What “community as infrastructure” actually means

When I say community should be treated like infrastructure, I do not mean it should be turned into another buzzword, another department, or another shiny initiative layered on top of already stretched teams. I mean something much simpler and more important: infrastructure is what makes movement possible. It is the underlying support system that helps everything else work.

In nonprofit organizations, that kind of support is not only technical (that would be easier). It is relational.

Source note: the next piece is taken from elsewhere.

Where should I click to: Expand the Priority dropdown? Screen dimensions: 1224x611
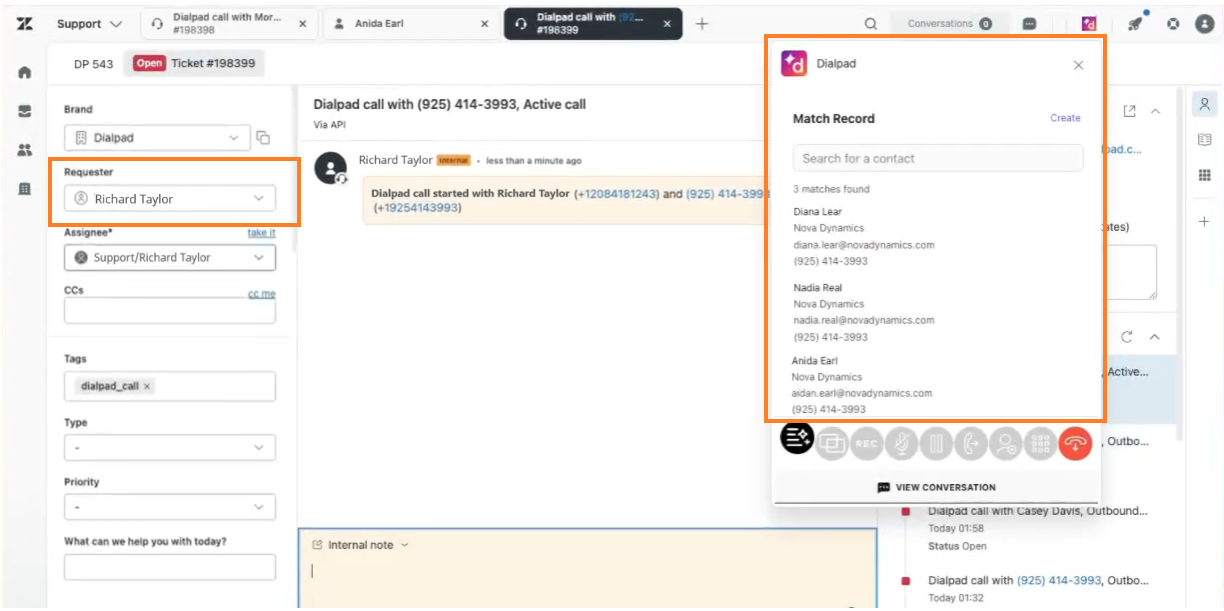(170, 507)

Relational infrastructure is made up of the things that help people find one another, trust one another, and actually exchange value over time. It looks like peer connection. It looks like shared learning. It looks like spaces where people can ask honest questions, offer insight, make introductions, and feel less alone in the work. It includes the structures, rhythms, and touchpoints that make collaboration more likely and isolation less common.

That is why community cannot be reduced to a platform. A Slack group is not a community. A membership portal is not a community. An email list is not a community. Those may be containers for community, but they are not the thing itself. Community begins when people are not just receiving information, but building relationships inside the experience.

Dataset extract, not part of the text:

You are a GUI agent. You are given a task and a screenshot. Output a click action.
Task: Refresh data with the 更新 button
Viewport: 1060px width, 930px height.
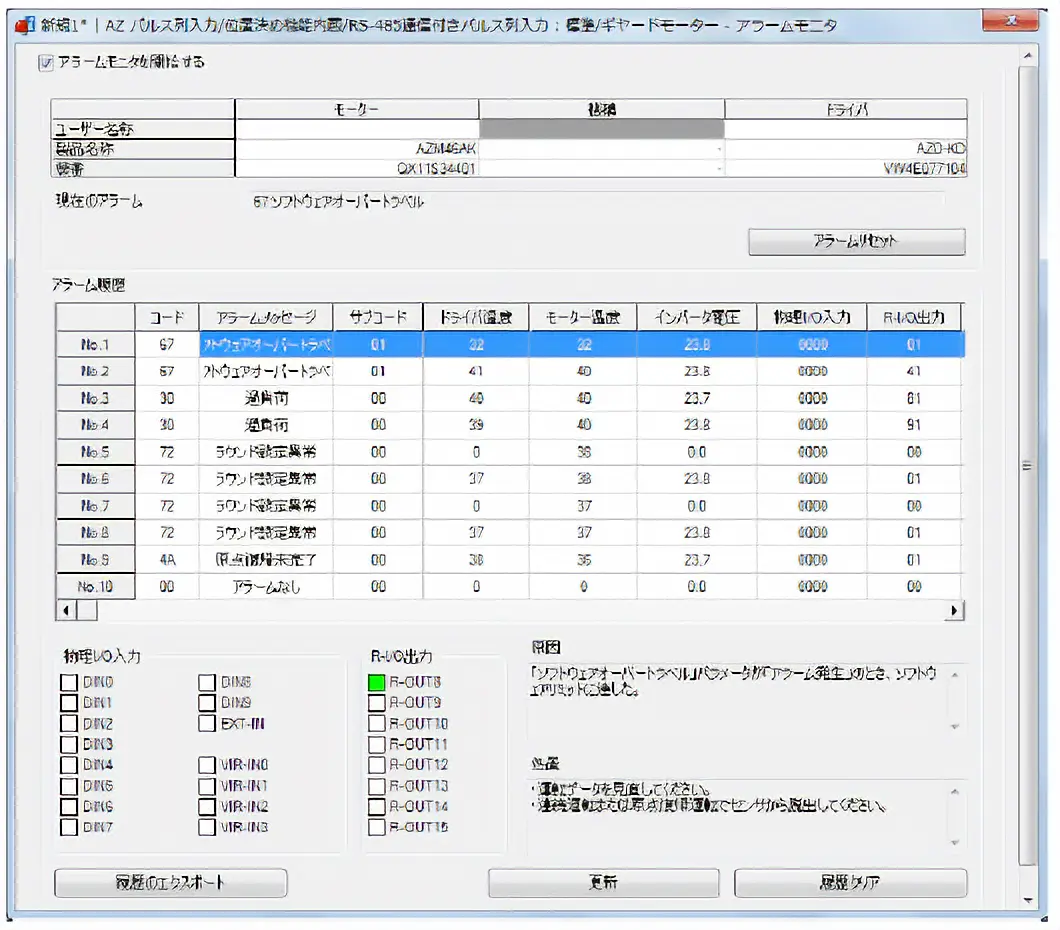click(604, 883)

That distinction is easy to miss because many nonprofits have been taught to think in terms of access. If people can log in, attend, subscribe, or join, we assume connections will follow. Sometimes it does. Often, it does not. What we call community is often just proximity without participation.

An audience consumes. A community interacts. An audience receives updates. A community creates momentum. An audience may appreciate your content. A community helps carry your mission further because people feel connected not only to the organization, but to one another.

This is where many organizations quietly get stuck. They invest in the tool and assume the relationships will form around it naturally. But relationships rarely grow by accident, especially in busy, overloaded sectors. They grow when there is intentional design behind the experience.

Technology can absolutely support that design. It can reduce friction, surface common interests, and make connection easier to sustain. But it cannot replace the deeper work of creating an environment where people actually want to show up, contribute, and return.

The hidden cost of not designing for relationships

When nonprofits do not intentionally design for relationships, the consequences are easy to miss at first. Nothing looks obviously broken. The newsletter still goes out. The platform still exists. The event still gets hosted. The members, donors, volunteers, or stakeholders may still technically be “there.” But underneath the surface, something essential is missing: the connective tissue that helps people move from passive presence to real participation.

That hidden cost shows up in all kinds of ways.

Knowledge stays siloed because people are not regularly exchanging what they know. Partnerships fail to materialize because the right people never meaningfully cross paths. Staff and volunteers feel more alone than they need to. Community spaces become quiet, not because people do not care, but because they have not been given enough reason, safety, or structure to engage.

Why nonprofit community engagement often falls flat

This is one of the biggest traps in nonprofit community-building. Organizations often mistake access for connection. If people signed up, joined the platform, opened the email, or attended the webinar, it can look like engagement is happening. But presence is not the same as participation. And participation is not the same as relationship.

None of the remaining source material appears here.